Love was a game, Ken told him. Love was a lie, his mother said. Love was showing another person exactly where to hurt you and letting it happen. Love was hurting them back.

Notes:

cw for canon abusive family dynamics and a brief mention of idol industry diets? nothing graphic at all but just so you know!

um so i started writing this as something completely different and then i had work and my birthday and i was hosting someone for a week and this all got out of hand and accidentally became a music metaphor about first loves. so yeah

(See the end of the work for more notes.)

Work Text:

When Aizou was young, he imagined love like a crescendo. Love was his father on his guitar and his mother on the piano, melody and counter melody flowing together in a rush of brilliant feeling. Love was the thing that waited with open arms at the end of the day, inevitable and certain as the sunset. A man and woman framed prettily in a photograph, smiling and perfect.

Love was the thrill of standing onstage in his best clothes, searching the crowd for his family and knowing they would be looking back at him.
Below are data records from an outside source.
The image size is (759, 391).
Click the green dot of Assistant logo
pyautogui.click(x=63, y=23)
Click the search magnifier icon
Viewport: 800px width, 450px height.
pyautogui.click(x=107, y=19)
It was the music that lingered in the air all around him like the heartbeat of a great slumbering monster, and it was the golden feeling that bloomed in his heart when he heard the announcer call him forward to affix a shiny ribbon to his clothes. It was in fairy tales and love songs and the earthy scent of freshly cut flowers sitting in a vase in the middle of the kitchen table.

“I loved your mother from the moment I first saw her,” said Aizou’s father wistfully as his younger son ruffled through the pages of his picture book. Across the room, Ken put down his toy train and mimed throwing up. “I looked at her and I just knew.”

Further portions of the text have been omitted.